VibeReview needs read access to the repo you want covered. The GitHub App and GitLab App handle that with scoped, short-lived OAuth tokens. Code is profiled in per-request compute and never persisted on our servers.
Step 1: install the app on your provider
Open VibeReview's dashboard. Pick the source-control provider. Install the GitHub App on the org and pick which repos. GitLab works the same way through the GitLab App. Read-only access by default.
Step 2: pick a starter repo
We recommend a service with clear entry points and at least one auth path. The threat model lights up faster when the surface is well-defined. Microservices and modular monoliths both work.

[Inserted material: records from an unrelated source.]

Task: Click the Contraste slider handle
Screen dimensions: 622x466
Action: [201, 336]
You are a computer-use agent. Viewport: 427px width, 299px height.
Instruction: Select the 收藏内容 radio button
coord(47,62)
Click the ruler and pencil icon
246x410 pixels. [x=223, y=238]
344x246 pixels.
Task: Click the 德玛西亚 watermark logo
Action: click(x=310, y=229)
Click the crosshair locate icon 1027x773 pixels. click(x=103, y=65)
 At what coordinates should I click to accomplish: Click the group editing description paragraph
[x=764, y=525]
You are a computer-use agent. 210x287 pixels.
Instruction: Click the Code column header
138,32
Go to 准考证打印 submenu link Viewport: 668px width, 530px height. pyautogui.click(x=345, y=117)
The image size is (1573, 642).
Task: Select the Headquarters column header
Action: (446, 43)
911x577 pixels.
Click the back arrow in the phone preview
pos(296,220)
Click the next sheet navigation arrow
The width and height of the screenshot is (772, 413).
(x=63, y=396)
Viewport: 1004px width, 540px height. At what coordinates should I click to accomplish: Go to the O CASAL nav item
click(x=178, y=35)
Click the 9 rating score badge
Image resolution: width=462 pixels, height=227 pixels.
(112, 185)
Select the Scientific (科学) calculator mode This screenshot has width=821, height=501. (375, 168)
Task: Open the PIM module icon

Step 3: review the threat model
Within minutes you'll see entry points, trust boundaries, data flows, and AI failure modes mapped to your code. Edit the assumptions you disagree with. Approve. The guardrails generate from that model.
Step 4: install the MCP server in your IDE
One command registers VibeReview's MCP server with Cursor, Claude Code, Copilot, or Codex. Your next prompt picks up the matching guardrails. The IDE doesn't change. The agent's output does.